Thursday, 16 January 2014

Renungan / Khotbah Kejadian 41:44-57, Pekan Penatalayanen Wari VII, tgl. 25 Januari 2014

Introitus : 
“Bagiku tidak ada sukacita yang lebih besar daripada mendengar, bahwa anak-anakku hidup dalam kebenaran ”( 3 Yoh 1:4)

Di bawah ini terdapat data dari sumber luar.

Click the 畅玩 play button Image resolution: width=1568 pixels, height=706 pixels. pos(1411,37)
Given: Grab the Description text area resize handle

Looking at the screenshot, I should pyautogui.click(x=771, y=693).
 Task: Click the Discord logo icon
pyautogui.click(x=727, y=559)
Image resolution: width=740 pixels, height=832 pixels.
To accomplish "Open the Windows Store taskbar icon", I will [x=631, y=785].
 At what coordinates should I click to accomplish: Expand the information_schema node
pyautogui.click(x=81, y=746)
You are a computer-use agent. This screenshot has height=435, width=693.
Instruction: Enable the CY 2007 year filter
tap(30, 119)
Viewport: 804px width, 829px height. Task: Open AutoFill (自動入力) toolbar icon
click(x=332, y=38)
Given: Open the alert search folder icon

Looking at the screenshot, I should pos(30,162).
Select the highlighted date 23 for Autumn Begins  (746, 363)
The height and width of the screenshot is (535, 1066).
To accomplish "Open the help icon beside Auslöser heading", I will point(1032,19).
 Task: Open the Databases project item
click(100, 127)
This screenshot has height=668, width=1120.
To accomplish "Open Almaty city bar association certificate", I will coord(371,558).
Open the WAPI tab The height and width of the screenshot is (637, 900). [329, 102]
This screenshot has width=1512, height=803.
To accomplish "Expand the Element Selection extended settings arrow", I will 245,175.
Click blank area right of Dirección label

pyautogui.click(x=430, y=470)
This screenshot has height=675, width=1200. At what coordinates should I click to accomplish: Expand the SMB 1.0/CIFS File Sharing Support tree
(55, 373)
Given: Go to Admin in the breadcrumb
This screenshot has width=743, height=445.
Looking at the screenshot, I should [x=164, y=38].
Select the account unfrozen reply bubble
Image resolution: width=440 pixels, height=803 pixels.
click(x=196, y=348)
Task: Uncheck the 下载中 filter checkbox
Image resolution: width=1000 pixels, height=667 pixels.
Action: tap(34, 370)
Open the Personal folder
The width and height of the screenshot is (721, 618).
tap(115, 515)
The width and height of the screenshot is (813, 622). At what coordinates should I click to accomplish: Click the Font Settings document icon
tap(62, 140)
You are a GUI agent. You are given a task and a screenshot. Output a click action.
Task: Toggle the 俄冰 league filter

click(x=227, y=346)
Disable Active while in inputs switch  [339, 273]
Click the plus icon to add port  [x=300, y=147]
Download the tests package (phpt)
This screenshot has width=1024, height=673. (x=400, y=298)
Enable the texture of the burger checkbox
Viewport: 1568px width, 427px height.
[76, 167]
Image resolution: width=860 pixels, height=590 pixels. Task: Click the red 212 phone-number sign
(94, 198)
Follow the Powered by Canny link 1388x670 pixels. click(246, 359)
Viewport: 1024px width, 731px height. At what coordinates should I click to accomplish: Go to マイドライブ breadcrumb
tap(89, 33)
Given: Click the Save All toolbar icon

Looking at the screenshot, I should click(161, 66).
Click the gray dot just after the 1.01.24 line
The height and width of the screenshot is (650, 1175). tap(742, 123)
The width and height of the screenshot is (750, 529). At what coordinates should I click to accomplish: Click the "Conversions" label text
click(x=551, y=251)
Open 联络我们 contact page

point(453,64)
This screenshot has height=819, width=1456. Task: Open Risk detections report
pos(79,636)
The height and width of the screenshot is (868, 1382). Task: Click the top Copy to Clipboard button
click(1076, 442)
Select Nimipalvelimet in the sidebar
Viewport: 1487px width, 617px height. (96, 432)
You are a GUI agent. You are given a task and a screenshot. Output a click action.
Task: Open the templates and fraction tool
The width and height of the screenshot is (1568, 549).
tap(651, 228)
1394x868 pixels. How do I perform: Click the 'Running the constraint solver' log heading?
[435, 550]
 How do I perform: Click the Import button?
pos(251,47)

Bacaan : Mazmur 37:23-26; Khotbah : Kejadian 41:44-57

Thema : “Hiduplah Dengan Jujur.” (Nggeluh Alu Bujur)

Pembahasan
Jemaat yang dikasihi Tuhan, nats khotbah pekan penatalayanan hari ini seperti yang telah kita baca bersama yakni tentang kisah Yusuf yang menjadi Gubernur di kota Mesir. Mesir adalah kota tempat kesusahan Yusuf. Akan tetapi, kota itu pula yang menjadi tempat baginya merasakan kasih karunia Tuhan nyata dalam hidupnya. Mengapa saya berkata demikian? Jika kita mengingat kisah kehidupannya, bahwa pada awalnya Yusuf berada di Kanaan bersama dengan bapa, ibu dan saudara-saudaranya. Dia adalah anak bungsu Yakub. Pada suatu hari, Yusuf mengetahui bahwa saudara-saudaranya berbuat kejahatan dan mengadukannya kepada bapanya, sehingga bapanya marah kepada saudara-saudaranya. Ini adalah hal yang membuat saudara-saudaranya tidak menyukainya. Selanjutnya ketika Yusuf menceritakan tentang mimpinya kepada ayah dan saudara-saudaranya, yang menyatakan bahwa ayah, ibu dan saudara-saudaranya akan menyembah kepadanya.
Hal ini juga yang membuat saudara-saudaranya tidak suka kepadanya. Sehingga pada akhirnya mereka menjualnya ke Mesir.
Tidak jarang, dalam kehidupan modern ini juga pikiran manusia terbalik-balik. Mengapa? Ketika kesalahan atau dosa kita diangkat, atau kejelekan kita dibongkar, kita cenderung tidak suka terhadap mereka yang membongkar masalah itu. Jika ada yang membongkar salah ataupun hal fatal yang kita lakukan, bukannya kita menyadari kesalahan ataupun bersyukur ada orang yang telah menyadarkan kita. Melainkan kita menjadi marah dan membalas kepada mereka. Bahkan secara keseluruhan, terkesan seperti bahwa bukan pelaku kesalahan yang mendapatkan hukuman, tetapi mereka yang sudah membongkar kesalahan itu. Kita senang hidup dalam kesalahan kita sendiri yang tidak diketahui orang lain. Tapi satu hal kita lupa, sekalipun manusia tidak mengethaui, Tuhan mengetahui segala sesuatu yang kita lakukan. Cepat atau lambat, semuanya akan terbuka dengan jelas dan semuanya memiliki caranya tersendiri yang tidak kita duga.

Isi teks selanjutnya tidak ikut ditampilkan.